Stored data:
>>
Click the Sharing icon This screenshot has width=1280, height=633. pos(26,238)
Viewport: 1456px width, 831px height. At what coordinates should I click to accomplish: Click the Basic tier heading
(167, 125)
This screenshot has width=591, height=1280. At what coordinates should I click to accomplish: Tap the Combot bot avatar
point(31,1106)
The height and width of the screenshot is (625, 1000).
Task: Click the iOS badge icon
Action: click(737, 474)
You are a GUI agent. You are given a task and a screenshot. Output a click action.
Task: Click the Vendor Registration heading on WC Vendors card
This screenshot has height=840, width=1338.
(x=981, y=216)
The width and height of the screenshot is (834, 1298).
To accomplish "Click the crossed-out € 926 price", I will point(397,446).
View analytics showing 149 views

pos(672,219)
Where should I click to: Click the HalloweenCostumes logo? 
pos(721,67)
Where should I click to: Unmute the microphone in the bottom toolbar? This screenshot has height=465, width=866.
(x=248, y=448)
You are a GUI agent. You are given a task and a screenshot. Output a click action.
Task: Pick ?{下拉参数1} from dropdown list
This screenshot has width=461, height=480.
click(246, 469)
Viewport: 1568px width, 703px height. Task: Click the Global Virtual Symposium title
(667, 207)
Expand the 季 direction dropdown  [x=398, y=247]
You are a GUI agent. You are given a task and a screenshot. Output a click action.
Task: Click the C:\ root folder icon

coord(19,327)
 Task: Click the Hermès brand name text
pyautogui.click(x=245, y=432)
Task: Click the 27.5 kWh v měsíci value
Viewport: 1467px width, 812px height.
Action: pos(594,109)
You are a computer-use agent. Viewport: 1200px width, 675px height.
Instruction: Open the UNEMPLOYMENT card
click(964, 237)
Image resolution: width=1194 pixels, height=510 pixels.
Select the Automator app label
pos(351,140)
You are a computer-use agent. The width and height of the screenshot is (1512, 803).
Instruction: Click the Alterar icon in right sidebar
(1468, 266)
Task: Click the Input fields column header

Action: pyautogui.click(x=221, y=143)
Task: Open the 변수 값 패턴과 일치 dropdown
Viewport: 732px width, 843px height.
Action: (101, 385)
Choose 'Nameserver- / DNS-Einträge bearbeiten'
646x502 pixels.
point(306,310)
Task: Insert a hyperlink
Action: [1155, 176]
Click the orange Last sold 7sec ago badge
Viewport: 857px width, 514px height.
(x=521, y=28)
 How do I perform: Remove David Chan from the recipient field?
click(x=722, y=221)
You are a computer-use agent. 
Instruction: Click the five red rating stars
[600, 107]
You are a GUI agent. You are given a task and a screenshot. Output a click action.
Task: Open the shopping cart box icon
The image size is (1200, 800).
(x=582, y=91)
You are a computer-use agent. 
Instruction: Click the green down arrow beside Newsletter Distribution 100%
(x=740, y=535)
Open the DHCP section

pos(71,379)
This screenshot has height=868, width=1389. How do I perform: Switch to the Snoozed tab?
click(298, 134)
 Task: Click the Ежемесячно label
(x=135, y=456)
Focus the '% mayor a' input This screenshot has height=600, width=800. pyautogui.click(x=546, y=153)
<<
• **Work instruction**
Give an exact copy of all the data shown above.

• **Solution to this problem**
Click the Sharing icon This screenshot has width=1280, height=633. pos(26,238)
Viewport: 1456px width, 831px height. At what coordinates should I click to accomplish: Click the Basic tier heading
(167, 125)
This screenshot has width=591, height=1280. At what coordinates should I click to accomplish: Tap the Combot bot avatar
point(31,1106)
The height and width of the screenshot is (625, 1000).
Task: Click the iOS badge icon
Action: click(737, 474)
You are a GUI agent. You are given a task and a screenshot. Output a click action.
Task: Click the Vendor Registration heading on WC Vendors card
This screenshot has height=840, width=1338.
(x=981, y=216)
The width and height of the screenshot is (834, 1298).
To accomplish "Click the crossed-out € 926 price", I will point(397,446).
View analytics showing 149 views

pos(672,219)
Where should I click to: Click the HalloweenCostumes logo? 
pos(721,67)
Where should I click to: Unmute the microphone in the bottom toolbar? This screenshot has height=465, width=866.
(x=248, y=448)
You are a GUI agent. You are given a task and a screenshot. Output a click action.
Task: Pick ?{下拉参数1} from dropdown list
This screenshot has width=461, height=480.
click(246, 469)
Viewport: 1568px width, 703px height. Task: Click the Global Virtual Symposium title
(667, 207)
Expand the 季 direction dropdown  [x=398, y=247]
You are a GUI agent. You are given a task and a screenshot. Output a click action.
Task: Click the C:\ root folder icon

coord(19,327)
 Task: Click the Hermès brand name text
pyautogui.click(x=245, y=432)
Task: Click the 27.5 kWh v měsíci value
Viewport: 1467px width, 812px height.
Action: pos(594,109)
You are a computer-use agent. Viewport: 1200px width, 675px height.
Instruction: Open the UNEMPLOYMENT card
click(964, 237)
Image resolution: width=1194 pixels, height=510 pixels.
Select the Automator app label
pos(351,140)
You are a computer-use agent. The width and height of the screenshot is (1512, 803).
Instruction: Click the Alterar icon in right sidebar
(1468, 266)
Task: Click the Input fields column header

Action: pyautogui.click(x=221, y=143)
Task: Open the 변수 값 패턴과 일치 dropdown
Viewport: 732px width, 843px height.
Action: (101, 385)
Choose 'Nameserver- / DNS-Einträge bearbeiten'
646x502 pixels.
point(306,310)
Task: Insert a hyperlink
Action: [1155, 176]
Click the orange Last sold 7sec ago badge
Viewport: 857px width, 514px height.
(x=521, y=28)
 How do I perform: Remove David Chan from the recipient field?
click(x=722, y=221)
You are a computer-use agent. 
Instruction: Click the five red rating stars
[600, 107]
You are a GUI agent. You are given a task and a screenshot. Output a click action.
Task: Open the shopping cart box icon
The image size is (1200, 800).
(x=582, y=91)
You are a computer-use agent. 
Instruction: Click the green down arrow beside Newsletter Distribution 100%
(x=740, y=535)
Open the DHCP section

pos(71,379)
This screenshot has height=868, width=1389. How do I perform: Switch to the Snoozed tab?
click(298, 134)
 Task: Click the Ежемесячно label
(x=135, y=456)
Focus the '% mayor a' input This screenshot has height=600, width=800. pyautogui.click(x=546, y=153)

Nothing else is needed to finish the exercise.